Maneka Gandhi in 1978, around the time she debuted as a newspaper columnist.
Provocative debut
Maneka Gandhi knew, of course, that she could not have devised a more provocative debut. It is an article of Hindu faith and traditional Gandhian politics, named for the first Indian prime minister, Mohandas Gandhi, no relation to Maneka, that the cow is the Mother of India, and that milk is the perfect food.
But Maneka Gandhi stood accusations of blasphemy on their head by pointing out the frequent abuse of cows and other bovines in milk and meat production.

Laxmi Narain Modi decades ago used elephants in his educational campaigns.
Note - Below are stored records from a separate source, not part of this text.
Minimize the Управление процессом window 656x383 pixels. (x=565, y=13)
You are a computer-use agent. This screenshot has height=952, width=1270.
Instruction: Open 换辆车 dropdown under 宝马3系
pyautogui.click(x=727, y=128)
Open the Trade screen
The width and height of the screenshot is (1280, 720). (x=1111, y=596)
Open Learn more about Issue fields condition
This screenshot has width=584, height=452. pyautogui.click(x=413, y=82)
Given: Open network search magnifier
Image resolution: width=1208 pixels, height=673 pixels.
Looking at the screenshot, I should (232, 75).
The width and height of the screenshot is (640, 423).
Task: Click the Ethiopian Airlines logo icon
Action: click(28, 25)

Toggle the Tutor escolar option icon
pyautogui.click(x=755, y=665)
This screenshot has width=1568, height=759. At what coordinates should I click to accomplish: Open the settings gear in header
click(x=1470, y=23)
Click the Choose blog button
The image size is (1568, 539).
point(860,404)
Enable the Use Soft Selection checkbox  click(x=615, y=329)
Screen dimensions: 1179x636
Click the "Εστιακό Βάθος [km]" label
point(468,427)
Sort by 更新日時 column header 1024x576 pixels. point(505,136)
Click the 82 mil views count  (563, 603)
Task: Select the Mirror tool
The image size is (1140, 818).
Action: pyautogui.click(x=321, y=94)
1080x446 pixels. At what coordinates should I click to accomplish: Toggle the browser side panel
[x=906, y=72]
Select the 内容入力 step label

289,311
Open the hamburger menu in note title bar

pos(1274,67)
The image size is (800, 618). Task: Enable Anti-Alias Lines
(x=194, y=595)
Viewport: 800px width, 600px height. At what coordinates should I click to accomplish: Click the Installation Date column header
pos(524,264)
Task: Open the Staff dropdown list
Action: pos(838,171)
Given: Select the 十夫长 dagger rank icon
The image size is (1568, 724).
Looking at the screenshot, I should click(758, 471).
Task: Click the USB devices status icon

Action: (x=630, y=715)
Among her primary sources she cited Laxmi Narain Modi, one of the staunchest advocates of the cattle-based rural Indian economy. If cattle are sacred, Maneka and Modi both argued, they should be treated kindly.
A collection of Maneka’s early columns, Heads & Tails mingles expose with polemic and pet care tips, all with an inimitable Indian accent.
Indians, she asserts, are failing abominably to live up to a 2,400-year-old tradition espousing consideration for animals. She equates the failure with loss of self-respect. Only when Indians live up to their ancient ideals, she declares, can India realize her latent greatness.